大澤正道は日本銀行名古屋支店営業主任だった父(※2)の任地である名古屋で生まれている。以後、父の転勤に従って各地を転々として育ち、旧制武蔵高校から東京大学文学部哲学科に進む。大学在学時からアナキズムに傾倒し、明治からの生き残りのアナキスト・石川三四郎らに親炙。日本アナキスト連盟に加盟し、その機関紙の編集を担当した。昭和25年石川と親しかった大宅壮一の伝手で、エマ・ゴールドマンの自伝を換骨奪胎した最初の著書『恋と革命と』をジープ社(※3)から刊行している。
昭和27年に大学を出ると、再び大宅の紹介により百科事典で有名な平凡社に入社。『哲学事典』の編集要員として単行事典編集部に配属され、長じて編集局長、出版局長を歴任、取締役にまで進んだ。61年に退社して間もなく、大原緑峯の筆名で『平凡社における失敗の研究』(ぱる出版、昭和62年)、『平凡社における人間の研究』(ぱる出版、昭和63年)の2冊を出した【図3】。
『平凡社における人間の研究』では、後年に出された『アはアナキストのア』で名前を伏せられている人たちが全て実名で登場する。大澤さんの目から見て“平凡社の失敗”の立役者と見えた人々の名を知りたいときは、こちらを参照されると良いだろう。

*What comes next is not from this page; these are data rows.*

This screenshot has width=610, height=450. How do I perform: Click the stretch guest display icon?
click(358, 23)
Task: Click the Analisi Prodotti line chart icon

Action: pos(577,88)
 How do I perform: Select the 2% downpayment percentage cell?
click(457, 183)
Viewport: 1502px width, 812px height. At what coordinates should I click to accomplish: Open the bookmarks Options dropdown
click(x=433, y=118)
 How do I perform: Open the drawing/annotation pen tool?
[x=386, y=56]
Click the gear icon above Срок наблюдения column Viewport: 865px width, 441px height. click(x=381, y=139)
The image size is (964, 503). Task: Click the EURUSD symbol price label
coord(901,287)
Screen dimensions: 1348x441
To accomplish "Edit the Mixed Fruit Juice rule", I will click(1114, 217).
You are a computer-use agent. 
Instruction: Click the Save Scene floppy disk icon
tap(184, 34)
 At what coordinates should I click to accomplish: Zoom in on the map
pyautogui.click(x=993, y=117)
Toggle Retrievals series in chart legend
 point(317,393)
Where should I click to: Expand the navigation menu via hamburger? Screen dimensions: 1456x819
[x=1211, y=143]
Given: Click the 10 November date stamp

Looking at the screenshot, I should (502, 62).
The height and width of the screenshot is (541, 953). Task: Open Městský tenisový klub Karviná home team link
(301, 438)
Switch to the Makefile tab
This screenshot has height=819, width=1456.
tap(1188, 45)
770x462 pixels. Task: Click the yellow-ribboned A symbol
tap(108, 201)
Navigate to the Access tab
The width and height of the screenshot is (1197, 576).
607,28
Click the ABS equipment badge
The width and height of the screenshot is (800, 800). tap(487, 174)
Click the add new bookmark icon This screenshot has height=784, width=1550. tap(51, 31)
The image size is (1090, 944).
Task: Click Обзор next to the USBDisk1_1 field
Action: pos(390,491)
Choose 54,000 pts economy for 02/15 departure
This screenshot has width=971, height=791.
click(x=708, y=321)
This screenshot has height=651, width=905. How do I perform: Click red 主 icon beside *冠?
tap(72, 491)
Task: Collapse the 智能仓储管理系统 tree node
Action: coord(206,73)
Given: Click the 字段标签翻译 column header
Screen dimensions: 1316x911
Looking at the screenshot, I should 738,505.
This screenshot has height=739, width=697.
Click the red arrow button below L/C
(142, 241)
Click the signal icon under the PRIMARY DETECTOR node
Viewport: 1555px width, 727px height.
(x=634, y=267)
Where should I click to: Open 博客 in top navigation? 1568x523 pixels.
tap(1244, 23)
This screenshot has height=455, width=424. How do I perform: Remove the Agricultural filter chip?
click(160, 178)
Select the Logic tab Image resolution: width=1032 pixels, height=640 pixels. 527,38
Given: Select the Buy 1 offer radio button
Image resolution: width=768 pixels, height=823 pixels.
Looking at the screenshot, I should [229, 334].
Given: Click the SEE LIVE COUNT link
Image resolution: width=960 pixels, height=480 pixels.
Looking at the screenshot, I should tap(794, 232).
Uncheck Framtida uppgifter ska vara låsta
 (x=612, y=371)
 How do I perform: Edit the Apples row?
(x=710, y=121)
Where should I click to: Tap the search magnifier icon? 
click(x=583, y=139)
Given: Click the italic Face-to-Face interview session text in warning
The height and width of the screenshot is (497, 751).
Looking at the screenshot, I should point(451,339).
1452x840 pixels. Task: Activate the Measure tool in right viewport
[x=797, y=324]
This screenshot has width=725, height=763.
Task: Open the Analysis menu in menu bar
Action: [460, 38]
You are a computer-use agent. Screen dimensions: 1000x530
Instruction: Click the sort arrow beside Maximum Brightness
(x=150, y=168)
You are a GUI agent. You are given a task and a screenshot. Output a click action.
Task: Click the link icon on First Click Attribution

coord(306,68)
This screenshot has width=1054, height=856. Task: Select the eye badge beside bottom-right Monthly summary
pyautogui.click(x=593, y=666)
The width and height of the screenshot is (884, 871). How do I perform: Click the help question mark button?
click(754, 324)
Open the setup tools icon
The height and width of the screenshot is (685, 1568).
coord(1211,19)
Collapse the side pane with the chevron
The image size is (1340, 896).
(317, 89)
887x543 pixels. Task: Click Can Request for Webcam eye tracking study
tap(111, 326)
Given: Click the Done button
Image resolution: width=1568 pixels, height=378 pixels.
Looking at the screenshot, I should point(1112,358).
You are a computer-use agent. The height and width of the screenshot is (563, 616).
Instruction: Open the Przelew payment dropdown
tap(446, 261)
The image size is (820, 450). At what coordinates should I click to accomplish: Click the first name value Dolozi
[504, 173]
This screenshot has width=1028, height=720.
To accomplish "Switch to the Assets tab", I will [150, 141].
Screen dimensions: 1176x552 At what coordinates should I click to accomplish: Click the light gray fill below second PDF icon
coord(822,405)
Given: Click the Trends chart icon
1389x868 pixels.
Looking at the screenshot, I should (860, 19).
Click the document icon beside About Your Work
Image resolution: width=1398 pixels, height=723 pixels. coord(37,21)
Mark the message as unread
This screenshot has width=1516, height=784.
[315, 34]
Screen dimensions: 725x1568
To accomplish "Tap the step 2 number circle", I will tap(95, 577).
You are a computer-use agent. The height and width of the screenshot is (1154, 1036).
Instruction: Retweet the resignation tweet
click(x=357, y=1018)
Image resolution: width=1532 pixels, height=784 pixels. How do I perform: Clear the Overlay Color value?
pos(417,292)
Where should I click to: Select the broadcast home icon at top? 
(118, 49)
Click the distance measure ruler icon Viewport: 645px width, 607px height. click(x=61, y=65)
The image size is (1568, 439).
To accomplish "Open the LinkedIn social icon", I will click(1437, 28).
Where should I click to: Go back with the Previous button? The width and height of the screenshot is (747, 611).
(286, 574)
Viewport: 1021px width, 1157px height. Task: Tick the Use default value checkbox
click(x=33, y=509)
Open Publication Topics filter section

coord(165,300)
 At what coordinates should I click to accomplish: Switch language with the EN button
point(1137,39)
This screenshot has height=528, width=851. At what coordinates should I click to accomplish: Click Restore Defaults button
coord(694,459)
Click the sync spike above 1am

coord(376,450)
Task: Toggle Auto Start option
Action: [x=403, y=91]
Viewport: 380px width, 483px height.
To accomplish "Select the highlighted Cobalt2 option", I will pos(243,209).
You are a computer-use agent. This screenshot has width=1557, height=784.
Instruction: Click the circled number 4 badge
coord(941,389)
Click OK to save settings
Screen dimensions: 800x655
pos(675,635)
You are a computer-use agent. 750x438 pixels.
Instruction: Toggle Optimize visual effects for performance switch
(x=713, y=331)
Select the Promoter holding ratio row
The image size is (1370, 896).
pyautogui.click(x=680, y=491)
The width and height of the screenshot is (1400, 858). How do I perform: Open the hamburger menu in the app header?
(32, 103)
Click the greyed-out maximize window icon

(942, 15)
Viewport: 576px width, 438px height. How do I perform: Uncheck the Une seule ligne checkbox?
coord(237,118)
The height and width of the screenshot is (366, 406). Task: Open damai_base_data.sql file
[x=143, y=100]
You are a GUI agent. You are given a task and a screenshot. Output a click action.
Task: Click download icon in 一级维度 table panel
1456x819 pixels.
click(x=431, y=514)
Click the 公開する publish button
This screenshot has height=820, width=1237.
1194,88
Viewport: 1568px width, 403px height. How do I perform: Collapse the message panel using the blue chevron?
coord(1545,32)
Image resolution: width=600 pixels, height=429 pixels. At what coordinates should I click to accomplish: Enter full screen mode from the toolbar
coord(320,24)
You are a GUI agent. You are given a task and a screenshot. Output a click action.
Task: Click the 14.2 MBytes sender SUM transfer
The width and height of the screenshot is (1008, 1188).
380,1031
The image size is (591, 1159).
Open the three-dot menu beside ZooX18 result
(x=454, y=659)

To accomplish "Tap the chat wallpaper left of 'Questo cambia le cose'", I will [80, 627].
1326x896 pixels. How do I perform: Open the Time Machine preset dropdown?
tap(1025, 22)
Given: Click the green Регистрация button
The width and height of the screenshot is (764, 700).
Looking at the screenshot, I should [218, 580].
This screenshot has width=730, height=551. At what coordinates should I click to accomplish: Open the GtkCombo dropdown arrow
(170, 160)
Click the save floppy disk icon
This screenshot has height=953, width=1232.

【図3】『平凡社における失敗の研究』『平凡社における人間の研究』

 

※2 大沢菊太郎(1885-1964)。満洲中央銀行副総裁、桐生市長を務めた

※3 ジープ社は731部隊に所属した二木秀雄が始めた出版社。加藤哲郎著『「飽食した悪魔」の戦後――731部隊と二木秀雄『政界ジープ』』(花伝社、平成29年)に詳しい

 

○大澤正道(おおさわ・まさみち)
筆名=大原緑峯(おおはら・りょくほう)
平凡社取締役
昭和2年(1927年)9月25日~令和4年(2022年)9月7日
【出生地】愛知県名古屋市
【学歴】武蔵高校卒→東京大学文学部哲学科〔昭和25年〕卒→東京大学大学院〔昭和27年〕修了
【経歴】5人兄弟(3男2女)の末っ子。日本銀行名古屋支店営業主任だった父・大沢菊太郎の任地である名古屋で生まれ、以後父の転勤に従って各地を転々として育つ。市谷尋常小学校から7年制の武蔵高校に進む。東京大学文学部哲学科在学時からアナキズムに傾倒し、石川三四郎らに親炙。日本アナキスト連盟に加盟、同組織の機関紙の編集を担当した。昭和25年石川と親しかった大宅壮一の伝手で、エマ・ゴールドマンの自伝を換骨奪胎した最初の著書『恋と革命と』をジープ社から刊行。27年大学を卒業、大宅の紹介で平凡社に入社。単行事典編集部に配属され、『哲学事典』に編纂に従事。同社編集局長、出版局長、取締役を歴任、61年退社。この間、アナキストとしての活動も続け、41年雑誌『黒の手帖』を創刊。著書は多く、自伝『アはアナキストのア』の他に、大原緑峯の筆名で『平凡社における失敗の研究』『平凡社における人間の研究』がある。